Kalo di sinetron saya sih berani bilang udah ratusan. Basic saya kan teater. Karena kondisi dunia teater tidak secemerlang di televisi, akhirnya saya sempet jadi kru, jadi pimpro, bahkan sampai jadi produser pelaksana. Baru belakangan ini, sekitar tiga tahun ini, saya mencoba intens di bagian aktingnya, jadi talent.
Awal keterlibatan di film ini?
Kebetulan saya udah lama kenal sama Monty. Sebetulnya, film-film yang tadi saya sebutkan tidak lepas dari Monty Tiwa. Saya pertama kali dipercaya main di film Monty itu cuma dua scene, di film Biarkan Bintang Menari.
Terus, lama nggak ketemu Monty, saya dikontak lagi sama dia, diberi kepercayaan untuk jadi pemeran pembantu utama di FTV Ujang Pantry. Sekarang Ujang Pantry diserialkan, dan saya dikontrak 26 episode.

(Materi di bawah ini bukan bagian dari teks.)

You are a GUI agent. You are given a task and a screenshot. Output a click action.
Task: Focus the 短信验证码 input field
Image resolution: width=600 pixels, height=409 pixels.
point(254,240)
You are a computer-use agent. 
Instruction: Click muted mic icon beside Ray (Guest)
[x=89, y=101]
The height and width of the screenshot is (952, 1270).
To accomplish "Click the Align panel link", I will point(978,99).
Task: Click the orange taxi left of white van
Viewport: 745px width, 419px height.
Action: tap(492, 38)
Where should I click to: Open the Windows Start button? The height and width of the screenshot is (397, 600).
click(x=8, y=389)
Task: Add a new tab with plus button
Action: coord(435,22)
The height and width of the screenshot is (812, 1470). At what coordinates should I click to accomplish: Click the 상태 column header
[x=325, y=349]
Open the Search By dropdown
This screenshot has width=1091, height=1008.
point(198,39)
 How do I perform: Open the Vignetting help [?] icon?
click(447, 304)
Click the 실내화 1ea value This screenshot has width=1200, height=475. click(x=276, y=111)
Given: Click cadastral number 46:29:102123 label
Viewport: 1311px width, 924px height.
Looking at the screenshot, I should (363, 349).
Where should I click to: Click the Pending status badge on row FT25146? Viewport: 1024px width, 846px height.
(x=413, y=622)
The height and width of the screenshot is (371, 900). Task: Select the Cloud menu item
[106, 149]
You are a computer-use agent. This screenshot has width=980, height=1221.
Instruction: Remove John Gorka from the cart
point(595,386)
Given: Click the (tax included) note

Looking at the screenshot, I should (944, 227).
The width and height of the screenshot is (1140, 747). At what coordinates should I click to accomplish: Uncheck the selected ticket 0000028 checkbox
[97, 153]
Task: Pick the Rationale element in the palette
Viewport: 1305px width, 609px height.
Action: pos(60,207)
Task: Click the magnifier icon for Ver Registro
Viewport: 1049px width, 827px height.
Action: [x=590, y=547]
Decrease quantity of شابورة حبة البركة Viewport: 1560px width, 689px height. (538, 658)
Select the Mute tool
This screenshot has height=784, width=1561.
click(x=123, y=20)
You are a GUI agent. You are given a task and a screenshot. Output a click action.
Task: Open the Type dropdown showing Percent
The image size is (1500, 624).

Dari situ, Mas Rudi dan Mas Monty bikin film Pocong. Saya juga dikasih kesempatan. Di Pocong satu saya ada lebih dari 10 scene, tapi ternyata kan tidak jadi tayang. Di Pocong 2 saya juga masih diberi kesempatan.
Keistimewaan film ini buat mas Eddie dari segi karir?
Tentu saya sangat berterima kasih sama Sinemart dan Reload. Juga secara personal, sama Mas Rudi sama Mas Monty. Walaupun ada hubungan pertemanan dengan Mas Rudi dan Monty, tapi saya mendapatkan peran ini ga sembarangan. Saya tetap melalui proses prosedur casting, sampai berkali-kali datang. Malah saya sempet dapat kabar nggak dapet peran ini, karena rencananya peran Lamhot ini mau diberikan kepada salah satu bintang papan atas. Tapi ternyata setelah beberapa pertimbangan, akhirnya menurut mereka karakter Lamhot tuh sangat Eddie. Nah, akhirnya jadilah saya terlibat di sini. Kalau kita lihat, dari empat pemeran utama di film ini kan tiga di antaranya bintang, kayak Ringgo, Shanty dan Mulan. Nah saya sendiri yang bukan. Apalah seorang Eddie Karsito yang cuma guru ngaji dan coba-coba pengen main film. Di posisikan di empat besar ini, buat saya merupakan karunia Tuhan.